3. Identify Closest Primes:

   • Loop through each integer from left to right.
   • For each integer, use the is_prime function to determine if it is a prime number.
   • If a prime number is found, check if it can form a closer pair with the previousPrime than any pair previously recorded in result by comparing the differences.
   • If a closer pair is found, update result with the new pair of primes.
   • Update previousPrime to the current prime number.

4. Return Result:

   • After completing the iteration, return the result which contains the pair of closest primes or [-1, -1] if no valid pair was found.

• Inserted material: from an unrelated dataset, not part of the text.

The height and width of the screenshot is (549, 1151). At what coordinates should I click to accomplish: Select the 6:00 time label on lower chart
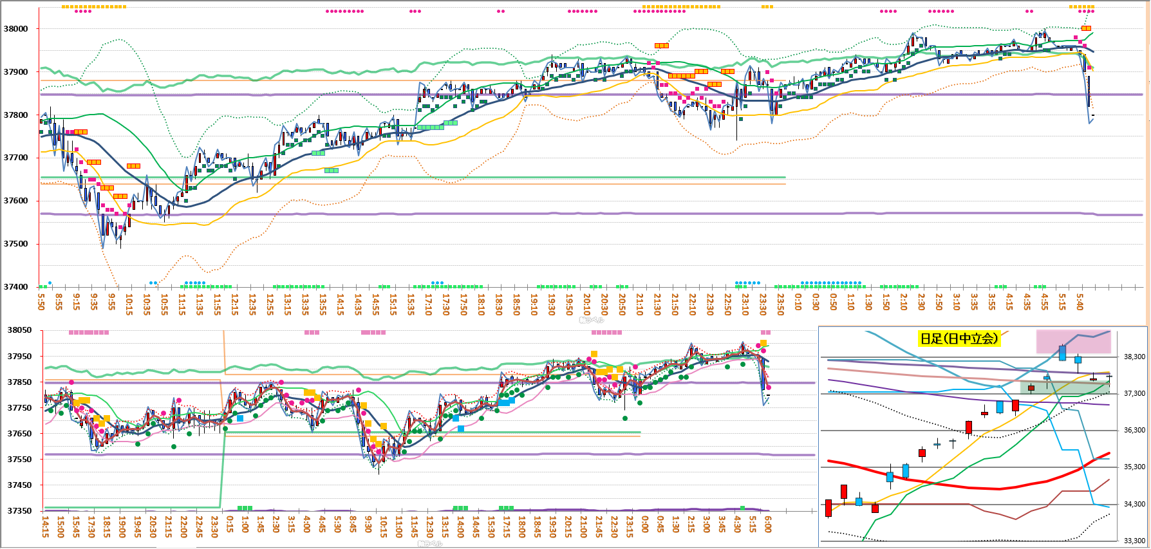click(768, 526)
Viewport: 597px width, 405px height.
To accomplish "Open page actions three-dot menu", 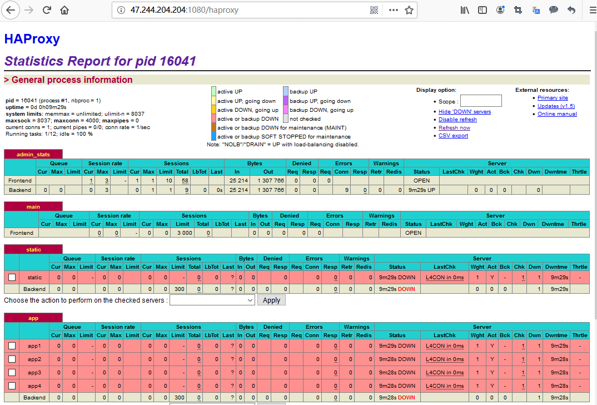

This approach ensures that the solution is efficient and respects the constraints by minimizing operations on non-prime numbers and only focusing on potential prime candidates. Additionally, it ensures the smallest num1 is prioritized by updating results only when necessary.

Code

C++

class Solution {
public:
    // Check if a number is prime
    bool is_prime(int n) {
        if (n < 2) return false; // Numbers less than 2 are not prime
        if (n == 2 || n == 3) return true; // 2 and 3 are prime numbers
        if (n % 2 == 0 || n % 3 == 0) return false; // Eliminate multiples of 2 and 3

        // Check for factors of n starting from 5
        for (int i = 5; i * i <= n; i += 6) {
            if (n % i == 0 || n % (i + 2) == 0) return false;
        }
        return true;
    }

    // Find the closest prime numbers between left and right
    vector<int> closestPrimes(int left, int right) {
        int previousPrime = -1; // Stores the last found prime number
        vector<int> result = {-1, -1}; // Stores the pair of closest primes

        for (int i = left; i <= right; i++) {
            if (is_prime(i)) {
                // Check if the current prime and the previous prime are closer than the current result
                if (previousPrime != -1 && (result[0] == -1 || i - previousPrime < result[1] - result[0])) {
                    result = {previousPrime, i}; // Update the result with the new closest pair
                }
                previousPrime = i; // Update the previous prime to the current prime
            }
        }
        
        return result;
    }
};

Python

class Solution:
    # Check if a number is prime
    def is_prime(self, n: int) -> bool:
        if n < 2:
            return False  # Numbers less than 2 are not prime
        if n == 2 or n == 3:
            return True  # 2 and 3 are prime numbers
        if n % 2 == 0 or n % 3 == 0:
            return False  # Eliminate multiples of 2 and 3

        # Check for factors of n starting from 5
        for i in range(5, int(n**0.5) + 1, 6):
            if n % i == 0 or n % (i + 2) == 0:
                return False
        return True

    # Find the closest prime numbers between left and right
    def closestPrimes(self, left: int, right: int) -> list[int]:
        previousPrime = -1  # Stores the last found prime number
        result = [-1, -1]  # Stores the pair of closest primes

        for i in range(left, right + 1):
            if self.is_prime(i):
                # Check if the current prime and the previous prime are closer than the current result
                if previousPrime != -1 and (result[0] == -1 or i - previousPrime < result[1] - result[0]):
                    result = [previousPrime, i]  # Update the result with the new closest pair
                previousPrime = i  # Update the previous prime to the current prime

        return result

Complexity

• Time complexity: The overall time complexity is $O(n \sqrt{m})$, where $n$ is the difference between right and left ($n = \text{right} - \text{left} + 1$), and $m$ is the maximum number within the range, which is essentially right. The reason is that for each number between left and right, the is_prime function is called, which has a time complexity of $O(\sqrt{m})$ due to checking possible divisors up to the square root of the number.

• Space complexity: The space complexity is $O(1)$. The algorithm uses a constant amount of space for variables like previousPrime and result, and no additional space is required that scales with the input size.